José Cruz, jornalista, trabalha no gabinete do senador Romário

2019-01-31T04:00:00

31/01/2019 04h00

Um dos principais projetos do esporte na pauta do Senado Federal para este ano é a votação da reforma da Lei Pelé (nº 9.615/1998). Depois de vinte anos, a Lei Geral do Esporte precisa de atualização e um projeto nesse sentido foi elaborado por advogados especialistas.

As mudanças propostas coincidem com a instalação de um novo governo, e com um ministério do Esporte reduzido a secretaria depois de 15 anos de atuação. Porém a expectativa é triste: não esperem mudanças expressivas. A legislação deverá manter a mesma estrutura institucional do setor, com forte intervenção do governo nas questões do esporte, até do futebol! Ou seja, a Secretaria repetirá a mesmice dos últimos setenta anos e, por extensão, do ministério que se foi. Para piorar, a debandada dos patrocínios das estatais assusta a cartolagem e ameaça o alto rendimento.

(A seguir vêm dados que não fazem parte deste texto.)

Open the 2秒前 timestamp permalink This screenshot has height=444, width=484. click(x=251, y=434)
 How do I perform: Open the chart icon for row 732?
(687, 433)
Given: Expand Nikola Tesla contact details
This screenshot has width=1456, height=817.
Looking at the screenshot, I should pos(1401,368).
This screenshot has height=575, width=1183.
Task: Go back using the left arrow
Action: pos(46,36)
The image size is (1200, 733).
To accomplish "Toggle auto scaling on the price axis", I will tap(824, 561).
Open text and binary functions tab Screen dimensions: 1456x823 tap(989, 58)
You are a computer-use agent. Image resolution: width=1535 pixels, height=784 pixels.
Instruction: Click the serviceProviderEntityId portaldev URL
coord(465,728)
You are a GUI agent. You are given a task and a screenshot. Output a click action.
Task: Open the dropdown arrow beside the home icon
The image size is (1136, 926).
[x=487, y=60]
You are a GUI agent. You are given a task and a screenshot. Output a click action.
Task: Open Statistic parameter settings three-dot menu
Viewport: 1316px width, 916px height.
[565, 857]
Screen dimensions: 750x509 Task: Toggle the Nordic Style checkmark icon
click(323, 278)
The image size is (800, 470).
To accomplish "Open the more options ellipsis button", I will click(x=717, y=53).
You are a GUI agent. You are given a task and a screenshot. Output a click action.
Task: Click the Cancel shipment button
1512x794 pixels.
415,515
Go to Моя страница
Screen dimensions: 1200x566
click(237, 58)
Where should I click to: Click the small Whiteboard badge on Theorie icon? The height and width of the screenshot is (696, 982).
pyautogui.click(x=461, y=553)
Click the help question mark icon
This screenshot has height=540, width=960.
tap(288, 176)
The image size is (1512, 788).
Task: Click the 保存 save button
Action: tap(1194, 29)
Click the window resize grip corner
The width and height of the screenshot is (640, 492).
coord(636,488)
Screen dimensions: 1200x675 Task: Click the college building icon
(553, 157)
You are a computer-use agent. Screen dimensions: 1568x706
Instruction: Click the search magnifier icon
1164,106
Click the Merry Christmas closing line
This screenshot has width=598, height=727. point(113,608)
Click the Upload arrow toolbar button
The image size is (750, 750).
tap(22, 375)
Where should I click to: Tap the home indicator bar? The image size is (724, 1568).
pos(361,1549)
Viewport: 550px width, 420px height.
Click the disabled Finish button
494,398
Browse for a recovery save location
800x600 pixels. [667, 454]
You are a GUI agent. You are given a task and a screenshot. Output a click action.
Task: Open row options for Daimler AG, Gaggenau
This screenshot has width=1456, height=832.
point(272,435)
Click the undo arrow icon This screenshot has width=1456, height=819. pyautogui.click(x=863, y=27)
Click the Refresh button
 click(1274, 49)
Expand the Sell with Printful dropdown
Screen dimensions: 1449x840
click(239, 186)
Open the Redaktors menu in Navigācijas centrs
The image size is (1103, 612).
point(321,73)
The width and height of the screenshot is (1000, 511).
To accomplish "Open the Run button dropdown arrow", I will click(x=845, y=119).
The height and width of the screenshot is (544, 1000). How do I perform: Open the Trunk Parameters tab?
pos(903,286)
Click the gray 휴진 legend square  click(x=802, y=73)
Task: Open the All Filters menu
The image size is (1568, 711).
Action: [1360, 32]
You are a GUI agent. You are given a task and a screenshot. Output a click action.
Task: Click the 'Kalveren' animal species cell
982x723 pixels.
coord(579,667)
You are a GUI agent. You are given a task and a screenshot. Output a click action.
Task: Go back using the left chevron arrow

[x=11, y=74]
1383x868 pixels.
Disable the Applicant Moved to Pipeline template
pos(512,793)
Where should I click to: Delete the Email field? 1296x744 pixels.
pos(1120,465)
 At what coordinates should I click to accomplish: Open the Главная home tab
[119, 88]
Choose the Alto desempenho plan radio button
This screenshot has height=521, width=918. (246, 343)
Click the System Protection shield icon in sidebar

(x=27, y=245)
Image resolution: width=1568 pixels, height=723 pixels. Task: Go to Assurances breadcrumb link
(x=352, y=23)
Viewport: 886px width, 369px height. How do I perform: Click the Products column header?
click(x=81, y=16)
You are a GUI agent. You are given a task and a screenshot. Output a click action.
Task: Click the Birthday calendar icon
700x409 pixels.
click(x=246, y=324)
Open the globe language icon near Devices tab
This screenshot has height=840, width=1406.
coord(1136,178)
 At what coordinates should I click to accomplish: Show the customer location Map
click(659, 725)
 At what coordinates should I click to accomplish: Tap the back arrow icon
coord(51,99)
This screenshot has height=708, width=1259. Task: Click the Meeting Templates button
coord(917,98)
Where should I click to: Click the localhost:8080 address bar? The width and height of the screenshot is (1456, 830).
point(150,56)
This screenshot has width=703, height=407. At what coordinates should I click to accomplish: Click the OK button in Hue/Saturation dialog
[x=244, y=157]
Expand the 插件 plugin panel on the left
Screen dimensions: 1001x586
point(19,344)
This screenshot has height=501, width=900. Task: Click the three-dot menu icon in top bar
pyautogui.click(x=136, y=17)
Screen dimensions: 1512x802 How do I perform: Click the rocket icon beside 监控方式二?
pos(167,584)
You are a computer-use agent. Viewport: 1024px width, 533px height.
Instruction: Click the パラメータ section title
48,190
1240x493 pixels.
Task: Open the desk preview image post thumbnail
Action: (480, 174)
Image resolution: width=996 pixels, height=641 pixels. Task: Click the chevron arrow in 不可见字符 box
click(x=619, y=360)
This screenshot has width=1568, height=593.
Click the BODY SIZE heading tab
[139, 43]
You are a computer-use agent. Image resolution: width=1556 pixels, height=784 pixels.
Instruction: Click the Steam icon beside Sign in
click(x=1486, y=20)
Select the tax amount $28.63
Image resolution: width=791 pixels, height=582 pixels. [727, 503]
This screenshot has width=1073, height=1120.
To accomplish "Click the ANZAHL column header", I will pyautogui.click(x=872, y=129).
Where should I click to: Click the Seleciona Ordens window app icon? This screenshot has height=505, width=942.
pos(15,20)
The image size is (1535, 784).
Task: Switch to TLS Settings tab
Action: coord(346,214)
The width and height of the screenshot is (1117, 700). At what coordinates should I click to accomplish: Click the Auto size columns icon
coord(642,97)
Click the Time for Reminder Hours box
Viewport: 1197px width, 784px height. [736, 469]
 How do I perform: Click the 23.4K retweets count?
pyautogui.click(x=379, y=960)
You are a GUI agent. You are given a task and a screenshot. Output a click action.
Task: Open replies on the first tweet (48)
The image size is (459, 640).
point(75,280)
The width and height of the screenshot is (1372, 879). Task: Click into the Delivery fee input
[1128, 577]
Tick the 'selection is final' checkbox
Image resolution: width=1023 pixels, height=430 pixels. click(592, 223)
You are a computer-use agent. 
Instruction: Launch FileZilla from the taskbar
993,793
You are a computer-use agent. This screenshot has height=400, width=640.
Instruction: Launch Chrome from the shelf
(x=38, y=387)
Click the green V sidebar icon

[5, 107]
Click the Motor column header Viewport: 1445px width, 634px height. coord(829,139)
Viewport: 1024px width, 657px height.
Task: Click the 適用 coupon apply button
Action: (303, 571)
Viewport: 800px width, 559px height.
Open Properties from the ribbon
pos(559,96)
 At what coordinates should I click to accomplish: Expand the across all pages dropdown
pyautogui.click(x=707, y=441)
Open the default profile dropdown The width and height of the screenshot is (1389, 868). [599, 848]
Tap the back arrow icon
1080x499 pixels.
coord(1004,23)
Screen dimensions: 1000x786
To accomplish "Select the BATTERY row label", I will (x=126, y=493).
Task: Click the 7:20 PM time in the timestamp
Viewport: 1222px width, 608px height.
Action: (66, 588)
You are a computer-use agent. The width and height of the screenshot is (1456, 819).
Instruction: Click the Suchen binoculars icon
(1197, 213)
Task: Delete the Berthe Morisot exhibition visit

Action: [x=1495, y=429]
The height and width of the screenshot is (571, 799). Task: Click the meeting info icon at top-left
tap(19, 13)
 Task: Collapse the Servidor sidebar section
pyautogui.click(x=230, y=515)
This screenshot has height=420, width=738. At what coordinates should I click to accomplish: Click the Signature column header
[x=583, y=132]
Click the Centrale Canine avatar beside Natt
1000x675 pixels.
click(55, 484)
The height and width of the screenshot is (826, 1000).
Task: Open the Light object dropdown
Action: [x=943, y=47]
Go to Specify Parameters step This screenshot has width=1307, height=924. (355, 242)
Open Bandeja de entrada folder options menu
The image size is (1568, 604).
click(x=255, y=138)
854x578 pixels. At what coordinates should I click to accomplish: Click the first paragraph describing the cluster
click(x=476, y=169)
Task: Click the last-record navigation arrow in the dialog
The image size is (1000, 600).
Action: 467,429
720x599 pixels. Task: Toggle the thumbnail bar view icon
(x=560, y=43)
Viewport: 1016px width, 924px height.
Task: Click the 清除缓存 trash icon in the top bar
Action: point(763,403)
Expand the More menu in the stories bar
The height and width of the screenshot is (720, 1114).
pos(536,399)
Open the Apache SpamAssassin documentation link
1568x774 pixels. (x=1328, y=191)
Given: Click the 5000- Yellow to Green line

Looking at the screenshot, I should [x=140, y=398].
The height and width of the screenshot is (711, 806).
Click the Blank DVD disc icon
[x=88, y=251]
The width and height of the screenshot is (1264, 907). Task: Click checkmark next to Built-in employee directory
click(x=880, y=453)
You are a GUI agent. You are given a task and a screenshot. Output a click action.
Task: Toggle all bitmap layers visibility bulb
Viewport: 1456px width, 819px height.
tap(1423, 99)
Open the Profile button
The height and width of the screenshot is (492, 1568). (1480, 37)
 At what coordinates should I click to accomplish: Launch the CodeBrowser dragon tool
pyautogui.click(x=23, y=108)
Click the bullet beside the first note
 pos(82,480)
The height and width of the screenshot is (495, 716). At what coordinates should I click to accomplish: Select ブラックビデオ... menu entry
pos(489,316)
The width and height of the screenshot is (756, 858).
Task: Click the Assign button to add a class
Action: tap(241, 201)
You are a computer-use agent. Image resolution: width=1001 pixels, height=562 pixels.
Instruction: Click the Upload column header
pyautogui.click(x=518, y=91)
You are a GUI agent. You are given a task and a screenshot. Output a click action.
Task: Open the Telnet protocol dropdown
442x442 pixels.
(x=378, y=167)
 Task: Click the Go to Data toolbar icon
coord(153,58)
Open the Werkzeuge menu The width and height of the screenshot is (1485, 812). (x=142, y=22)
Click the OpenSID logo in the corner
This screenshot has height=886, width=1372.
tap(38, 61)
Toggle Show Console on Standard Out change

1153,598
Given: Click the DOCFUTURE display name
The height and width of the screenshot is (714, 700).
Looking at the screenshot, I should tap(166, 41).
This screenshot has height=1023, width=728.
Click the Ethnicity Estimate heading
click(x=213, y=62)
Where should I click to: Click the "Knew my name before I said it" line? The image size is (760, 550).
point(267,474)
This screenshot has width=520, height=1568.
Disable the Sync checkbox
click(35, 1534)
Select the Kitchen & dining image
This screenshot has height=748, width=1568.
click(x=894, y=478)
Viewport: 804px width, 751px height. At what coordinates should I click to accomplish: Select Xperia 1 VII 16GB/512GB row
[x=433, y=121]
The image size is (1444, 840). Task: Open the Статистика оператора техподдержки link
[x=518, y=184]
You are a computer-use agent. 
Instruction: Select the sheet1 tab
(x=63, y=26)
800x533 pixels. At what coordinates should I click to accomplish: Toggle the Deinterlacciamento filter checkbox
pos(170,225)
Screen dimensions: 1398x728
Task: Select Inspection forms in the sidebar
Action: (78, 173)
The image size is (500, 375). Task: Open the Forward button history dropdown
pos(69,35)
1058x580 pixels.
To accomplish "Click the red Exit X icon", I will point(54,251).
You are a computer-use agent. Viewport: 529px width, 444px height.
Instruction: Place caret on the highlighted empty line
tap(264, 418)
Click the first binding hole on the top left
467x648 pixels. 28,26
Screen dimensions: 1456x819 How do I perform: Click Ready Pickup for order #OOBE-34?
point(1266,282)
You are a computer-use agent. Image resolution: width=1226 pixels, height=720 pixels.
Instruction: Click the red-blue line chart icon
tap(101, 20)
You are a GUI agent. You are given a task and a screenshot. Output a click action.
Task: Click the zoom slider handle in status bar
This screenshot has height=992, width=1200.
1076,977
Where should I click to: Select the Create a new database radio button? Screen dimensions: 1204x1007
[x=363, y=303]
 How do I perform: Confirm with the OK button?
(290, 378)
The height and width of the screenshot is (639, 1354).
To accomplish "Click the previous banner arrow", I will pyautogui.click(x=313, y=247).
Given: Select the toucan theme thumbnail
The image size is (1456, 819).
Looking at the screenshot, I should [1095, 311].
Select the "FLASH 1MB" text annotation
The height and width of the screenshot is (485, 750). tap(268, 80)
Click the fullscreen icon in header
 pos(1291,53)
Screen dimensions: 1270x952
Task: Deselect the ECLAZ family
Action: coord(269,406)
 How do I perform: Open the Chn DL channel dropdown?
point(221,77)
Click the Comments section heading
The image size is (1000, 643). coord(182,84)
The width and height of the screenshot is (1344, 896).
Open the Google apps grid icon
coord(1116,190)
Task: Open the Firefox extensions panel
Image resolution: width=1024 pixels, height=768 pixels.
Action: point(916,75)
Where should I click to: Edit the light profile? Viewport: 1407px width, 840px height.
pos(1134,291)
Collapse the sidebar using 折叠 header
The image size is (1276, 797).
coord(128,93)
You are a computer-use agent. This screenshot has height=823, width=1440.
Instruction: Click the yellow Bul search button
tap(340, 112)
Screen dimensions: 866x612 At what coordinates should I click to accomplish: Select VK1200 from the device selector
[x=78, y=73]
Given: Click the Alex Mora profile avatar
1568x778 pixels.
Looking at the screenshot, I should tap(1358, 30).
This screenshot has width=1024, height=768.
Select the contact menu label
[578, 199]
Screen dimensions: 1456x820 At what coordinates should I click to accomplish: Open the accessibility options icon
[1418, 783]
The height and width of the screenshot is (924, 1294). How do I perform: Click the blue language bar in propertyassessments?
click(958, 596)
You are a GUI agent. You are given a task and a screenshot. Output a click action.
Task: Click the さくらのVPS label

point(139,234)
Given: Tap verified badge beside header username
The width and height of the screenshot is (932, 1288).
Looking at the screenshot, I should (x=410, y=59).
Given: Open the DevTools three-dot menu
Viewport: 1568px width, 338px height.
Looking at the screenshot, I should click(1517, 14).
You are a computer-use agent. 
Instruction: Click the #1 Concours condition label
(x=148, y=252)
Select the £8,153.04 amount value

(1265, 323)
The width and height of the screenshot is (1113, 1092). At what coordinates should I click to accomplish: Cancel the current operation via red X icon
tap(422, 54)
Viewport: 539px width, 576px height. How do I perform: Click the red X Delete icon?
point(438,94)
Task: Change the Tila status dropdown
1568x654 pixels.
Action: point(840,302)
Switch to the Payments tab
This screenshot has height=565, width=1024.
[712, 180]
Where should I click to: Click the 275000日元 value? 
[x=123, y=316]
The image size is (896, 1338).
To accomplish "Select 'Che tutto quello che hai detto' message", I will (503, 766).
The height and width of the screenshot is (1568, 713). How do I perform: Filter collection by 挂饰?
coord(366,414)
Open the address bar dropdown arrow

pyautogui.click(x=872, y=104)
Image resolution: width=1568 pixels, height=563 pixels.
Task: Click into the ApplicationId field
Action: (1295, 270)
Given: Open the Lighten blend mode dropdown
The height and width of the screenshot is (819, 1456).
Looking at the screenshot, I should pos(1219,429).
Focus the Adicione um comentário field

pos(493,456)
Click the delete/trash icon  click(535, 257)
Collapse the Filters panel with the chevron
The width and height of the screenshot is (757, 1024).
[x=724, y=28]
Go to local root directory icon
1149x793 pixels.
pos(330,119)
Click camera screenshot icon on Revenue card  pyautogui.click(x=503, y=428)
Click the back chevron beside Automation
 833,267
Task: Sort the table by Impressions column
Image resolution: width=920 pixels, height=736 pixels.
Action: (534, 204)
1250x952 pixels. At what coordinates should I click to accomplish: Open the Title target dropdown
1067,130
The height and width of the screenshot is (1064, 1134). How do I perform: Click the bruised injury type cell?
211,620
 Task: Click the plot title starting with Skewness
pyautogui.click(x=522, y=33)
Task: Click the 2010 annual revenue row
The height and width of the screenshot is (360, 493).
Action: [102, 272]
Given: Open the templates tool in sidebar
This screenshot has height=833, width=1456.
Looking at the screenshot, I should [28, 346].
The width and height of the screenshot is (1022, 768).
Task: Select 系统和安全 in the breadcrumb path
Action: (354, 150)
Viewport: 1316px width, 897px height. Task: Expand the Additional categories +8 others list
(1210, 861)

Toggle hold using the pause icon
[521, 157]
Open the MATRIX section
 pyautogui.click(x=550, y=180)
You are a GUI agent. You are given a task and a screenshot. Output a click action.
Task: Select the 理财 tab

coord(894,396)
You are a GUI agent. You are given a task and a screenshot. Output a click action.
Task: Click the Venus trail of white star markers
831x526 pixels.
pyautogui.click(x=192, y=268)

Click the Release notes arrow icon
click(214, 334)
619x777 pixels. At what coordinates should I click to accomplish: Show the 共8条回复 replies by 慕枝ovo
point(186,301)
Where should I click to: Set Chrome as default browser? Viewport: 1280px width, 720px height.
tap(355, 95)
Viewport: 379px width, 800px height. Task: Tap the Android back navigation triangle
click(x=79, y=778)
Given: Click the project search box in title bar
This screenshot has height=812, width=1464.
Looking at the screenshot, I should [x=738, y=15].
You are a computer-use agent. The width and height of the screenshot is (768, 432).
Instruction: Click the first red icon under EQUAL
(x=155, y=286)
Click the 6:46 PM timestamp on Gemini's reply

Para se ter alguma esperança de avanços ou modernidade, precisaríamos de um diagnóstico nacional do esporte. O governo tem a obrigação de saber o que tem e o que falta na estrutura geral, a começar pelo abandonado setor escolar, onde apenas 27% das escolas públicas municipais dispõem de algum tipo de instalação esportiva. A escola foi abandonada há décadas, enquanto o alto rendimento nadava na fartura da verba pública que, entregue a empreiteiras, construía, construía, construía... O extinto Ministério do Esporte implantou várias pistas de atletismo Brasil afora. E daí? Quantas estão em uso efetivo? Há manutenção em todas? Há técnicos suficientes para atender candidatos a atletas e projetos de longa duração, e, principalmente, sócio-comunitários que ocupem esses espaços? 

Esse diagnóstico sugerido abrangeria a estrutura do esporte no Brasil, que é antiga, ultrapassada, do tempo de Getulio Vargas, lá nos anos 1940, como tem alertado seguidamente o advogado Pedro Tengrouse, da Fundação Getúlio Vargas. 

Não faltam leis nem instituições ao nosso esporte, todas sustentadas por verbas públicas. Mas tudo isso numa gestão ridícula, burocrática e inexpressiva. Tivemos um Ministério por 15 anos, secretarias em todos os Estados, Conselho Nacional do Esporte, Comitê Olímpico e Comitê Paralímpico, confederações, federações, Confederação de Desporto Escolar, Universitária e Desportiva Militar do Brasil. Temos o Comitê Brasileiro de Clubes e até uma Federação de Clubes, além do Fórum dos Secretários Estaduais de Esporte e por aí vai. Mas essa estrutura atende de forma eficiente a comunidade esportiva? As federações, caóticas e deficitárias, são minimamente confiáveis e devem continuar existindo? Ou são apenas entidades que homologam decisões das confederações às quais estão vinculadas, garantindo a continuidade de seus dirigentes?

Por isso, o diagnóstico sugerido acima. Estas seriam informações valiosas para que o novo governo pudesse desenvolver uma política de esporte de Estado, integrada a saúde, educação, cultura, meio ambiente, turismo, indústria e comércio, e não de forma isolada e sem resultados como aconteceu até aqui. Sem isso, continuaremos patinando e apenas preparando atletas de ocasião para a próxima Olimpíada.